Serving the San Francisco Bay Area New Music Community

Fri, Jul 23 2010 8:00 PM

Community Music Center
544 Capp Street Btwn 20th and 21st SF
Click for Venue page

9th Annual 2010 Outsound New Music Summit **MultiVox**
a night of performances infused by voice and performance art with
Amy X Neuburg

The Cornelius Cardew Choir

Reconnaissance FlyTim Walters, Polly Moller,Amar Chaudhary

Advance Tickets and Festival Passes @ inTicketing


Polly Moller's collected and adapted spoetry texts form the basis for a new "spong cycle" -- a song cycle based on spoetry. Entitled "Flower Futures", this otherworldly ten-movement work shifts constantly in imagery and sound. Movements feature free improvisation, graphic scores, and full scored music, each with a spoem as its basis. Moller's band, Reconnaissance Fly, will perform "Flower Futures".
The brainchild of flautist/composer Polly Moller, Reconnaissance Fly features electronic artist Amar Chaudhary, bassist Tim Walters, and guitarist Noah Phillips in addition to Ms. Moller’s work on flute and voice. They're a band of composers, whose mission is to interpret spoetry (a mix of spoken word and poetry) -- the glorious gifts of the internet, designed to evade your spam filter, captured by them and set to music intermixed with electro acoustic music and multimedia art. Polly Moller is a composer, improviser, and performance artist based in Oakland, California, USA. Her current obsession with found text, specifically "spoetry" -- the poetry generated by the internet in its efforts to evade the spam filters of innocent netizens -- drives the compositions she writes for her band, Reconnaissance Fly.

The Cornelius Cardew Choir is a SF Bay Area-based vocal performance ensemble. Situated at the intersection of community & experimental music, these professional, amateur, & novice singers work collectively to turn ideas into sonic action. Founded in 2001 by Kattt Sammon, Bob Marsh and Tom Bickley, the ensemble consists of professional, amateurs, and novice singers who collectively work to turn their ideas into sonic action. All participants feel free to make suggestions about ways of performing a given piece or try new approach to singing. The Cornelius Cardew Choir sings at the intersection of community and experimental music, strongly influenced by Cardew and his circle in the 1960's in England. Inspired by the experimental music tradition, Pauline Oliveros, John Cage and others, the Cardew Choir intends their mutually supportive work to be compassionate, joyful and liberating political action.
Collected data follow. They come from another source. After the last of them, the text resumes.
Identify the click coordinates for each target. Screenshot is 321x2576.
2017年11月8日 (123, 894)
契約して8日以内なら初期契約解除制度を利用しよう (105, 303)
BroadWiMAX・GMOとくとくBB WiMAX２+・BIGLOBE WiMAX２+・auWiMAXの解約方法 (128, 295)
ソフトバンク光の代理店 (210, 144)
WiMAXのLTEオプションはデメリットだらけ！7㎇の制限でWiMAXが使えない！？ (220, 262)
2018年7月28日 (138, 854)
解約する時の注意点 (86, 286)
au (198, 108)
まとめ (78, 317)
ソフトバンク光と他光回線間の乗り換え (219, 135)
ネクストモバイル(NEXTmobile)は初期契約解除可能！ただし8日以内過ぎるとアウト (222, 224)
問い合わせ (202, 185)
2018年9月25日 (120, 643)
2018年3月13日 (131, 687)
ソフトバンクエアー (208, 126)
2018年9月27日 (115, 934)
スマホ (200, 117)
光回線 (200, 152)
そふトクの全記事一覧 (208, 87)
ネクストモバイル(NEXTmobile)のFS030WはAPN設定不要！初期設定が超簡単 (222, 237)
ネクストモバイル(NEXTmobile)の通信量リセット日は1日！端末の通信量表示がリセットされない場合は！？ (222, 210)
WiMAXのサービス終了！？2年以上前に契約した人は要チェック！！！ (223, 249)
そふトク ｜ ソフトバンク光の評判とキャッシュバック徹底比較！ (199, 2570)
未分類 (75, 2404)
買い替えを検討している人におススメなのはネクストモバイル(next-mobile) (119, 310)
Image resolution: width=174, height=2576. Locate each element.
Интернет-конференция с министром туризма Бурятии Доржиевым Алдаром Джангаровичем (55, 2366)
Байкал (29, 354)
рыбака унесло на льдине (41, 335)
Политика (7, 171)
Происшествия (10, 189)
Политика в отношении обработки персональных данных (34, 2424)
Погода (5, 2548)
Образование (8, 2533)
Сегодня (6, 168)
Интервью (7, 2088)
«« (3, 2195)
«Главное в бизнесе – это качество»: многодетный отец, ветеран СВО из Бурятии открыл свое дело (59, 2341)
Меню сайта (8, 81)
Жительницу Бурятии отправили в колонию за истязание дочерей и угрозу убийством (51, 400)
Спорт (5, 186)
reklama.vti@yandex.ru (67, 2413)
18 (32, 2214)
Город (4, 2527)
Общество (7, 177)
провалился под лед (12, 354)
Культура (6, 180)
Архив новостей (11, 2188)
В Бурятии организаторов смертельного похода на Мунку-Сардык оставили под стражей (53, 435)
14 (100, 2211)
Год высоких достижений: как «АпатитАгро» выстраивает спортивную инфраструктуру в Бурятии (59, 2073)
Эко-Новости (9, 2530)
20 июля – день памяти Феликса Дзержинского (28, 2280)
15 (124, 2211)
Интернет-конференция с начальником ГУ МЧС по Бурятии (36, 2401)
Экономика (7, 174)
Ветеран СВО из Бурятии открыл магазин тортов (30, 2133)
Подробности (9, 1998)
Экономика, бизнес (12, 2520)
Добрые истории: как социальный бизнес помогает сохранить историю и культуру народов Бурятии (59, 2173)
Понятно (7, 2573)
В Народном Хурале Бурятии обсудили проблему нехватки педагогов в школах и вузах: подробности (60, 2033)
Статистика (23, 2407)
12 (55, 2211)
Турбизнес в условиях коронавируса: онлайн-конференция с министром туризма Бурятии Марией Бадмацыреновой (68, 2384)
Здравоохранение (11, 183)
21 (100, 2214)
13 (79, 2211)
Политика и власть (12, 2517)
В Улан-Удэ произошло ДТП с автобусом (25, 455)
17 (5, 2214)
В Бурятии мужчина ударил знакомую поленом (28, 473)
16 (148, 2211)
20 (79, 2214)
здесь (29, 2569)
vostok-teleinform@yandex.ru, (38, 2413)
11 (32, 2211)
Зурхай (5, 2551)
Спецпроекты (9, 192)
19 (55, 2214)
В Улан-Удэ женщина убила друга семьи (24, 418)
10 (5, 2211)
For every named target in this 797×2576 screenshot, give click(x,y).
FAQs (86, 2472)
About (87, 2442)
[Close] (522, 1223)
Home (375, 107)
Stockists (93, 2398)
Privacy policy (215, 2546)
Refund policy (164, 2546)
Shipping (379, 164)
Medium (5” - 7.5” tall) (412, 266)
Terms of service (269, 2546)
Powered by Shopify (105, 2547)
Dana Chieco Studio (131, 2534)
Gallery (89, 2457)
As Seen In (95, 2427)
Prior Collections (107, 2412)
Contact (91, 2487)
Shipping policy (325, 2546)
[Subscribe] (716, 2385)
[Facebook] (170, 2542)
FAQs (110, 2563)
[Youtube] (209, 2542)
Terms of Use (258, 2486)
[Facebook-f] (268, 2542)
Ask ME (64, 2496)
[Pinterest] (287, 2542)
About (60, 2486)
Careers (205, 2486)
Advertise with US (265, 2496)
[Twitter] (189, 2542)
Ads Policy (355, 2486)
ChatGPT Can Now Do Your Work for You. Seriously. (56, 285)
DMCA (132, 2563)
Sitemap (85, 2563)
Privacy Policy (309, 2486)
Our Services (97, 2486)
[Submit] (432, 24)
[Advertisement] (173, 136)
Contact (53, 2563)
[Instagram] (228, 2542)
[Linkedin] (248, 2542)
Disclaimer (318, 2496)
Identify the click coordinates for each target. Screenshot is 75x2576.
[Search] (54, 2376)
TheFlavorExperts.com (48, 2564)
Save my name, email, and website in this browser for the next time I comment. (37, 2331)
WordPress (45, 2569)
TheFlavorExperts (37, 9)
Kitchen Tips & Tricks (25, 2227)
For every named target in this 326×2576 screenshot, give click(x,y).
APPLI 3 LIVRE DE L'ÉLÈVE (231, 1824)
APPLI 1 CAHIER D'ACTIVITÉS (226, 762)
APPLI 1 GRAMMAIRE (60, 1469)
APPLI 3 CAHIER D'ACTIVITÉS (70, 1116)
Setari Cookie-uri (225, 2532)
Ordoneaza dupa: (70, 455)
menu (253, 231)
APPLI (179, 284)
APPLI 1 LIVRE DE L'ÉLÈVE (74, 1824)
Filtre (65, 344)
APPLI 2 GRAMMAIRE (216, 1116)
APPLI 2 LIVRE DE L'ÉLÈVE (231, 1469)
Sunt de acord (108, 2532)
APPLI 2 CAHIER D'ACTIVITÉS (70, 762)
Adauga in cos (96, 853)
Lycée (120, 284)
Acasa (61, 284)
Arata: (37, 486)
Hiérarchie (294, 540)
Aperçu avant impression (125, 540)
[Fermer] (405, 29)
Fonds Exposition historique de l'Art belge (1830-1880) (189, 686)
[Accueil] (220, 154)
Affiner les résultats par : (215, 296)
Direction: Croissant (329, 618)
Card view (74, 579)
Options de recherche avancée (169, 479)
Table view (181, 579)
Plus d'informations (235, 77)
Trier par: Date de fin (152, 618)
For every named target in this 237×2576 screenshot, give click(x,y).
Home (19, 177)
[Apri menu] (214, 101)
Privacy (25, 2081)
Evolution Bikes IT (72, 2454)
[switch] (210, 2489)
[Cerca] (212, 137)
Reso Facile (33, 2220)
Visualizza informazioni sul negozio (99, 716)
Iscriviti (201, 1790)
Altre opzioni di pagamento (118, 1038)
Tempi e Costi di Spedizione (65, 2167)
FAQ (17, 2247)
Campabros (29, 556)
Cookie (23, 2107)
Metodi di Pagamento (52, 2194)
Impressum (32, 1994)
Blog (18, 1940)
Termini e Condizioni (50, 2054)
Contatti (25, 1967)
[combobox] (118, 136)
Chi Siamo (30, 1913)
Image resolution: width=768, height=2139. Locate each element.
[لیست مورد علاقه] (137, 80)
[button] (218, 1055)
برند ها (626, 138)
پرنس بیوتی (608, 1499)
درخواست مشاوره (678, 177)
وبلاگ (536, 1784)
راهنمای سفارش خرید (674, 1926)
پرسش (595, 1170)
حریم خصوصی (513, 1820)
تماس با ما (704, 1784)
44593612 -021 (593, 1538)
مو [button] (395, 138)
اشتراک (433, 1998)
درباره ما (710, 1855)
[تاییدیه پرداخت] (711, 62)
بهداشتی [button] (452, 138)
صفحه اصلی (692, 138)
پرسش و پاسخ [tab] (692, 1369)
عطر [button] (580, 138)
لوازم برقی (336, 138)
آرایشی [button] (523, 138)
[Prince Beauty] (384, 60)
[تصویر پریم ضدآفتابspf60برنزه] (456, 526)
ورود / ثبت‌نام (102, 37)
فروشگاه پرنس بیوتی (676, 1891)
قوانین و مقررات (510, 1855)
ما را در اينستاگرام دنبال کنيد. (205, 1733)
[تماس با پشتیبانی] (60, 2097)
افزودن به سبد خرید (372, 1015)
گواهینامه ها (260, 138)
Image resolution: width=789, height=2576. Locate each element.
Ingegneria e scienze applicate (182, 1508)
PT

Singer, composer and electronic instrument performer Amy X Neuburg has developed a unique career bridging the boundaries between classical, experimental and popular music. Her wildly entertaining 'avant-cabaret' songs combine her interests in language and theater, expressive use of music technology, and exploration of multiple genres using the many colors of her four-octave vocal range. Amy is best known for her live solo performances, in which she uses a MIDI drum kit, a real-time looping machine, and an array of sounds and samples to construct complex, meticulously crafted songs and stories one layer at a time. She has performed throughout the U.S. and internationally at venues as diverse as the Other Minds Festival (Palace of Fine Arts, San Francisco), the Berlin International Poetry Festival, the Wellington and Christchurch jazz festivals (New Zealand), New York venues (including Roulette, Joe's Pub, Bang on a Can at Symphony Space), the Milwaukee Art Museum, and myriad college residencies and electronic music festivals at home and abroad. Amy received undergraduate degrees from Oberlin Conservatory (Voice) and Oberlin College (Linguistics), and an M.F.A. in Electronic Music from the Mills College CCM. Awards and honors include Phi Beta Kappa, Pi Kappa Lambda, Oberlin Conservatory Honors, the Wieland Prize for Vocal Excellence; residencies with Music Omi, Nautilus Composers & Playwrights, Djerassi, and the Arts Centre of Christchurch (New Zealand); and grants from Arts International, the US Embassy New Zealand, Meet the Composer, the East Bay Community Fund, Zellerbach, SF Friends of Chamber Music, and William and Flora Hewlett. In 2005 Amy was featured in the book The Art of Digital Music: 56 Visionary Artists & Insiders Reveal their Creative Secrets (Backbeat Books), and she has been interviewed about her recording and looping techniques in Electronic Musician, Guitar Player, and other national and international music and industry publications.